**What the task asks**
The entries below must be restated word for word.

**Working data**
- Opening Delimiter -
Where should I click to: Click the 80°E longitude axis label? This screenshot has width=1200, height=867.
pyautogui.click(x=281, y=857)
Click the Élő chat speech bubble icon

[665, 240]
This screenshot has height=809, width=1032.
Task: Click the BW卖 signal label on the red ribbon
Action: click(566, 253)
- Closing Delimiter -
**Result of the task**
Where should I click to: Click the 80°E longitude axis label? This screenshot has width=1200, height=867.
pyautogui.click(x=281, y=857)
Click the Élő chat speech bubble icon

[665, 240]
This screenshot has height=809, width=1032.
Task: Click the BW卖 signal label on the red ribbon
Action: click(566, 253)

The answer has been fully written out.